Source extract:

BEGIN

And that character material is quite good. Part of the appeal for me here is that it doesn’t go for easy answers (if it provides any answers at all) and plays more to the realities of the situation. It’s not an everyone will survive and we’ll have a bright beautiful day at the end of things. It’s surprisingly grim as it progresses and really puts this pairing through the wringer. Again, Rentaro more so simply because he’s older and can process it more. There are some great moments where he and his boss Kisara do their part to help the Cursed Children and there’s good exploration of the mood of those that live in the area with how they feel about the Cursed Children. This is pretty important since they’re infected and we see how their percentage levels increased for a number of reasons, which can cause them to turn into the larger monsters. Much like regular people can be as well, but the Cursed Children are like ticking time bombs in the view of people. Watching this play out, and seeing the fate of a good number of them, is heart-rending to watch. Not just for the viewer but for Rentaro and Enju as well, which is beautifully and tragically brought to life by the voice actors and the animation. Even if the show feels superficial at times, there are some really strong moments like this.
Black Bullet is a series that has a lot of potential and definitely ends in a way where it really demands that more be made from the original material. Which makes me glad said original material is becoming available. The show works a good format of smaller multi-episode stories and does some good world building but just doesn’t feel like it comes together in a compelling way. It’s all very well animated and put together, but something just didn’t click for me to really take it to the next level and become really engaging. Mostly this just feels like there’s so much more to it that’s likely in the book and didn’t get translated here combined with no overarching storyline or opponent, resulting in it just feeling weaker. For fans of the show, this is a very solid release that will leave you pleased across the board, so I can definitely recommend it there. With a few options to preview it online before buying, it’s worth doing to discover if this is your thing or not.
Japanese 2.0 DTS-HD MA Language, English 2.0 DTS-HD MA Language, English Subtitles, Clean Opening, Clean Closing
Content Grade: B
Audio Grade: B+
Video Grade: B+
Packaging Grade: B+
Menu Grade: B
Extras Grade: B-
Released By: Sentai Filmworks
Release Date: October 27th, 2015
Running Time: 325 Minutes
Video Encoding: 1080p AVC
Aspect Ratio: 1.78:1 Widescreen
Sony KDL70R550A 70″ LED 1080P HDTV, Sony PlayStation3 Blu-ray player via HDMI set to 1080p, Onkyo TX-SR605 Receiver and Panasonic SB-TP20S Multi-Channel Speaker System With 100-Watt Subwoofer.

END

What to do:
Answer these questions using the Black Bullet review:
1. What is the name of Rentaro's boss?
2. Which company released this edition?
3. What running time is listed?

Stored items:
BEGIN

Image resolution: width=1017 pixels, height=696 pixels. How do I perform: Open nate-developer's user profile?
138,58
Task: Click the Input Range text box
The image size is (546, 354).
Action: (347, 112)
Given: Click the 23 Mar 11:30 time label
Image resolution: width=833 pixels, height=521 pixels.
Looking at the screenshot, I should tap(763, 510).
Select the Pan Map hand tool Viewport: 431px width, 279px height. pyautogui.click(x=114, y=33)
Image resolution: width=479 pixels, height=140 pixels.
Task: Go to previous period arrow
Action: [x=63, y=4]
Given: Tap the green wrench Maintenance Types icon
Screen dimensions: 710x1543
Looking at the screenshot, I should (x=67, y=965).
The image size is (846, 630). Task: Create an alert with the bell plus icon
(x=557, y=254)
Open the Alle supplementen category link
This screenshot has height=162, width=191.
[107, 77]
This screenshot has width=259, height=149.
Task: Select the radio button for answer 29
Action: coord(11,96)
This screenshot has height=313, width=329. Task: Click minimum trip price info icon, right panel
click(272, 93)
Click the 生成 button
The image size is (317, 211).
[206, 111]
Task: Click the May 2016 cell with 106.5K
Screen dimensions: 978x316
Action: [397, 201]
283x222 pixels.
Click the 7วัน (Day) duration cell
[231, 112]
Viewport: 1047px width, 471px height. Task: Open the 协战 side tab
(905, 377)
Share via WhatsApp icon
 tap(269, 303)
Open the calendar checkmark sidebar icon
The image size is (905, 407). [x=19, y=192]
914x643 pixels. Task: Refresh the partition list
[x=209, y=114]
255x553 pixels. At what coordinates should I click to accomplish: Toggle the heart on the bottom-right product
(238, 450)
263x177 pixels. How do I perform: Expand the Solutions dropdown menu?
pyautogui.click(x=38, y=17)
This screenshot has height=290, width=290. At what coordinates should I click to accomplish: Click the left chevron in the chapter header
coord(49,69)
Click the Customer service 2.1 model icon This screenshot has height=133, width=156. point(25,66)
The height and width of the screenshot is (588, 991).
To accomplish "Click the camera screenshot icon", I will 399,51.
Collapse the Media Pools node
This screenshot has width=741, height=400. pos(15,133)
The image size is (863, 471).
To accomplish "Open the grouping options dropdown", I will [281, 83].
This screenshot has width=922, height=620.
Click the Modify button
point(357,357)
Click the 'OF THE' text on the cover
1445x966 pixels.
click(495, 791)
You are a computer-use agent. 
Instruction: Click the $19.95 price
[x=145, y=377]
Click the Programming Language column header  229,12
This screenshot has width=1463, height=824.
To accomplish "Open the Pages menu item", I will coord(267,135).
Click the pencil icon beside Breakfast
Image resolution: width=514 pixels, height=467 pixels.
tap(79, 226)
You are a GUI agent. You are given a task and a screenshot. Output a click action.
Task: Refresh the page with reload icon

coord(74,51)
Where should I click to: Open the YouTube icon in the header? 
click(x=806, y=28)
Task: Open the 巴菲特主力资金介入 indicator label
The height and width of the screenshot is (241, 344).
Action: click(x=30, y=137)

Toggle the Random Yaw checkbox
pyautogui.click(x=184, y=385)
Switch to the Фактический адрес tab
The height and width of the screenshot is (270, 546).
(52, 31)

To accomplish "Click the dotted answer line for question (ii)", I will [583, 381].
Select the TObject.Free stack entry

END

Solution to the problem:
1. Kisara
2. Sentai Filmworks
3. 325 minutes